## Your instructions
A single number is needed: how many lines of the data below contain "Cookies".

## Entries provided
========

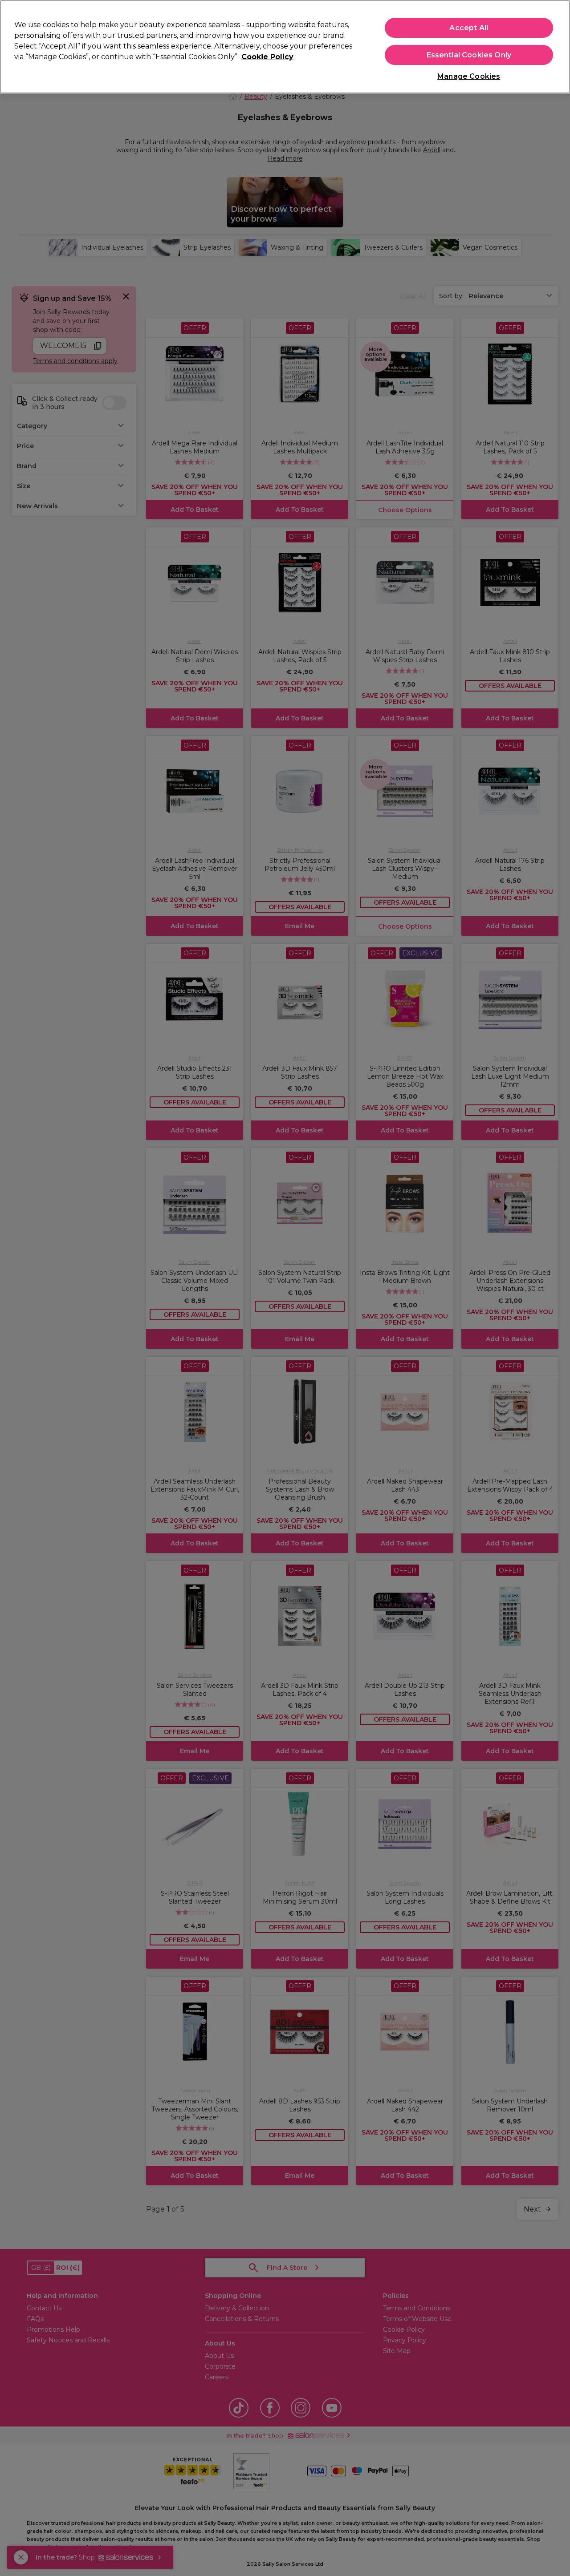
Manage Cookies (468, 76)
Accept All (468, 28)
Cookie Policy (267, 57)
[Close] (556, 46)
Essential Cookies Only (469, 55)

========

## Solution for this exercise
2